Ces deux options sont proposées à l’utilisateur. Les comptes sont par défaut paramétrés en mode « public ». Or, le mode « privé » a l'avantage de masquer les photos de votre enfant aux personnes qui ne font pas partie de son cercle d’amis. Voici comment mettre son profil en mode « privé ».

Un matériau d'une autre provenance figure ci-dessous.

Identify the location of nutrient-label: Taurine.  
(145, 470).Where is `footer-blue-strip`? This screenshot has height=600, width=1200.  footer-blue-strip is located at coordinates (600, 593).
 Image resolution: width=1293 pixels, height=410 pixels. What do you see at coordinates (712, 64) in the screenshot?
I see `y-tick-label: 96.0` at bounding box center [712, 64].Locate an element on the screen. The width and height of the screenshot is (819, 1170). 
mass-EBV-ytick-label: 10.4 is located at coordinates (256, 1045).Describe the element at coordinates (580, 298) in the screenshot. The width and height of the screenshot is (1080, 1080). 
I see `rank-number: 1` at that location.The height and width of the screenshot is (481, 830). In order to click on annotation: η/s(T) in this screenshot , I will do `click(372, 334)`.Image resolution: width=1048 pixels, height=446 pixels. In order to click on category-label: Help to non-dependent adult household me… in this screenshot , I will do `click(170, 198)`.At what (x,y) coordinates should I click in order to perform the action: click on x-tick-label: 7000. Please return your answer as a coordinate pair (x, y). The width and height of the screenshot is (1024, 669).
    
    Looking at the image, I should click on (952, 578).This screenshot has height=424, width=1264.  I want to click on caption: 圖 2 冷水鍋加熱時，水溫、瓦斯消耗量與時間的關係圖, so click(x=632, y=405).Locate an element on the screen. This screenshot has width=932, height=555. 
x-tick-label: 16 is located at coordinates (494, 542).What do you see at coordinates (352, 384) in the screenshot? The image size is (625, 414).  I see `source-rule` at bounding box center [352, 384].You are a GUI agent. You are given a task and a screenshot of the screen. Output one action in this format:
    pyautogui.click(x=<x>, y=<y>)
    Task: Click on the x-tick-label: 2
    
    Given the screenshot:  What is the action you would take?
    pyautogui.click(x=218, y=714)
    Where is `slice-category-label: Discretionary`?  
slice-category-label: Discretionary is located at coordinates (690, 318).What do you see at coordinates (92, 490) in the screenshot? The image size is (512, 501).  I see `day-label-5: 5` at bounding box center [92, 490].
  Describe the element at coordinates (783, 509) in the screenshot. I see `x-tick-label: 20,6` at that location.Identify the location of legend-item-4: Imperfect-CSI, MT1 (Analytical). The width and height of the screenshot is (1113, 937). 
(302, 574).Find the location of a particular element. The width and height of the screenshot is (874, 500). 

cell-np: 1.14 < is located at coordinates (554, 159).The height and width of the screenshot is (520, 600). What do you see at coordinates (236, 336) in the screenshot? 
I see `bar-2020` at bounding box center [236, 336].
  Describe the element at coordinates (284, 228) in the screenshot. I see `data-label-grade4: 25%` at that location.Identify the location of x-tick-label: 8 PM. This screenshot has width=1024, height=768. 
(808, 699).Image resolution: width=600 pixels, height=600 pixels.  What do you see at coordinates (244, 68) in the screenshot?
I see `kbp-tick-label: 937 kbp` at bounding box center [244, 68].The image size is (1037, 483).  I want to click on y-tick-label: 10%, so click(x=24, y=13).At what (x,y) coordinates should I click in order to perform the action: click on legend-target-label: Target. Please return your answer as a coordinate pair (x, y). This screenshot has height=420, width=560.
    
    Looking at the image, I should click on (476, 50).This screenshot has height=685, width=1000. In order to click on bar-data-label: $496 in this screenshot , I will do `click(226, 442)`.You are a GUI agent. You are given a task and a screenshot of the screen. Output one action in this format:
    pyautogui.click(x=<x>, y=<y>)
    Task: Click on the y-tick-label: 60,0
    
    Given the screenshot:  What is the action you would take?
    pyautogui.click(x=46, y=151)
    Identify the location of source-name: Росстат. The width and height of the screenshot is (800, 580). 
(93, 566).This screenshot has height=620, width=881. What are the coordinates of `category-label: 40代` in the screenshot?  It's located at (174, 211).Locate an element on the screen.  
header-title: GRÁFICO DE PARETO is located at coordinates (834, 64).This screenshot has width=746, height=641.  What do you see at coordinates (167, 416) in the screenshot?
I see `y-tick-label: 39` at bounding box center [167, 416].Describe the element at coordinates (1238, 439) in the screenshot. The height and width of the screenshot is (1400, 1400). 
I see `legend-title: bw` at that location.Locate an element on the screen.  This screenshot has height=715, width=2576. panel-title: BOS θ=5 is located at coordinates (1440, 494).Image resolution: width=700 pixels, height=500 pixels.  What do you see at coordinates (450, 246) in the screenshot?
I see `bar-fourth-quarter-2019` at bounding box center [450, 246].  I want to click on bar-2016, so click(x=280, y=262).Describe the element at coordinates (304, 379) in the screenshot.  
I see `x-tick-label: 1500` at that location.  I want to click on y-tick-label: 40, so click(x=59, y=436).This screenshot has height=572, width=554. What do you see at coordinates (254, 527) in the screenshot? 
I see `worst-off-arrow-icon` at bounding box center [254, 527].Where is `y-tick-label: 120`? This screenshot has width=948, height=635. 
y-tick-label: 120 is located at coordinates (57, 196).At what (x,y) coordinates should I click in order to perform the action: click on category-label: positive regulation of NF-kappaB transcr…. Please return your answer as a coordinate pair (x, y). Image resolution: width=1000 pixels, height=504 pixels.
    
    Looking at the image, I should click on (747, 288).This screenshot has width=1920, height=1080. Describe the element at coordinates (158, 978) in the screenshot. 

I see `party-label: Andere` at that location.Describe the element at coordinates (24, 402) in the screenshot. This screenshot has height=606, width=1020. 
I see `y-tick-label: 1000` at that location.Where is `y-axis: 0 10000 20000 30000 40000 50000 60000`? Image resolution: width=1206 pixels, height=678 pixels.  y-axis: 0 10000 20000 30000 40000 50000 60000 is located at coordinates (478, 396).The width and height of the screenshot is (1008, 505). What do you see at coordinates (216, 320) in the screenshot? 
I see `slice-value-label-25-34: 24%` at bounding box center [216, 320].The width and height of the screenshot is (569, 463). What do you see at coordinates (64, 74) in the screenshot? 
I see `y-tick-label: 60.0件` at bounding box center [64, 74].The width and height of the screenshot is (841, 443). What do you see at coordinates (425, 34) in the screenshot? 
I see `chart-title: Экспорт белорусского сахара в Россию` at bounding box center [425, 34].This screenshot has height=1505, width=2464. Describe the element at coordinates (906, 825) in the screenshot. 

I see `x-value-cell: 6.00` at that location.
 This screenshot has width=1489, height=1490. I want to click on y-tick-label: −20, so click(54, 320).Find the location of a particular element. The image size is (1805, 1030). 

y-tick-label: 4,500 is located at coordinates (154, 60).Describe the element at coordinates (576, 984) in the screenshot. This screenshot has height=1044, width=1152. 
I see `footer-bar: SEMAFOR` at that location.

Il est intéressant d’échanger avec lui sur l’intérêt qu’ont les célébrités à mettre leur profil en mode « public ». Leur objectif est d’avoir le plus d’abonnés possible, pour gagner de l’argent grâce à leur image. Cette utilisation est à mettre en confrontation avec une utilisation plus « traditionnelle » d’Instagram : se divertir, échanger avec ses amis ou s’informer. Vous pouvez également proposer à votre enfant d’utiliser un pseudo pour ne pas lier son identité numérique à la personne qu’il souhaite être « IRL » (In Real Life = La vie réelle), et ainsi protéger sa vie privée.
En parler, c'est déjà le.la protéger !
© Loris F. Alessandria / Motherhood
Instagram a fixé l’âge légal d’inscription à 13 ans. Mais cette limite d'âge ne prend pas en compte la maturité de l’enfant. Ni la qualité d’accompagnement de ses parents. Ni ses centres d’intérêt.
Proposer à son enfant de participer à l’élaboration de son premier profil est une très bonne idée. Comme de lui tenir la selle pour lui apprendre le vélo…
Anne Cordier, maître de conférences en sciences de l’information et de la communication, pour Psychologies Magazine
Bien entendu, vous aussi, vous pouvez être contactés par des inconnus, ou même être victimes d'arnaques sur internet ! Les personnes de plus de 50 ans sont très ciblées par les arnaqueurs, car elles sont jugées moins familières des codes des réseaux sociaux. Si vous n’êtes inscrit.e.s sur aucun réseau social, ne perdez pas confiance en votre capacité d’accompagner votre enfant dans les mondes numériques. Votre expérience de la vie vous permettra de transposer de nombreuses situations que vous avez vécues à celles rencontrées en ligne.